Dataset entries

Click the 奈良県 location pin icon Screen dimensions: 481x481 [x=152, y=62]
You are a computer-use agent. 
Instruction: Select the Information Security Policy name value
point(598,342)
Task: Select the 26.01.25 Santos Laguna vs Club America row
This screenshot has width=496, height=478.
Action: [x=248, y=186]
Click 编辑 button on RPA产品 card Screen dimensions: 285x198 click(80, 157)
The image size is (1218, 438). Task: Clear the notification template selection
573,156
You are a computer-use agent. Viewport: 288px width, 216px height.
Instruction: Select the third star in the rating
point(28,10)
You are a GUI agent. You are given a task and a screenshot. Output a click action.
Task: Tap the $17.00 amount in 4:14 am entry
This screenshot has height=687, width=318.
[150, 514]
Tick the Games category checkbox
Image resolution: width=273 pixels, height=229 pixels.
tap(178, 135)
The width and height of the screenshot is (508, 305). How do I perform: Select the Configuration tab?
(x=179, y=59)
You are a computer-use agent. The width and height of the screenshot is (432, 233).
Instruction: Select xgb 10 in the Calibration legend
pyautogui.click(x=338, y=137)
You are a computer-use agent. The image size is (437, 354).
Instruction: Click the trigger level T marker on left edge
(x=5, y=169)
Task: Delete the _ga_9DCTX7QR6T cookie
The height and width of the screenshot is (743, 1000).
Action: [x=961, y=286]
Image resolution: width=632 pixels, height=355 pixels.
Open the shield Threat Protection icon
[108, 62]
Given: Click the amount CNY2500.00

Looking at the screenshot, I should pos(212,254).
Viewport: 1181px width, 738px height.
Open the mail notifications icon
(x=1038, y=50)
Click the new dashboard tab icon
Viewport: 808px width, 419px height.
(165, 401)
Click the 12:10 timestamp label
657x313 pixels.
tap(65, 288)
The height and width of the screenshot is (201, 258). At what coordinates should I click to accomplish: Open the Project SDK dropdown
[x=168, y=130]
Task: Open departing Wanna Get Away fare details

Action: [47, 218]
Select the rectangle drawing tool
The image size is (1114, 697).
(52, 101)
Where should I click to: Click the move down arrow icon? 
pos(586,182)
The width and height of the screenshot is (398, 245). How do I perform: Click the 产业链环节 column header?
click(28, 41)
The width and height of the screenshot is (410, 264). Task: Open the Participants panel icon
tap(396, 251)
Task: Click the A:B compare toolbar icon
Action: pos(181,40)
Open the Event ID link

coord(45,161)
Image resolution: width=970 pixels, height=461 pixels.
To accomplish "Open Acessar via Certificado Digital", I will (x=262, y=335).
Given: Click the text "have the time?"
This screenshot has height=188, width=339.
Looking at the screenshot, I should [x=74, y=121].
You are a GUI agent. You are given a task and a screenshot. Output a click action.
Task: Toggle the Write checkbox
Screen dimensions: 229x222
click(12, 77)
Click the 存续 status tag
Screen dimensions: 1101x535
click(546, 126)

WORK TASK - Return every line above in which the string "computer" occurs.

WRITTEN SOLUTION -
You are a computer-use agent. 
You are a computer-use agent. Viewport: 288px width, 216px height.
You are a computer-use agent. The width and height of the screenshot is (432, 233).
You are a computer-use agent. The image size is (437, 354).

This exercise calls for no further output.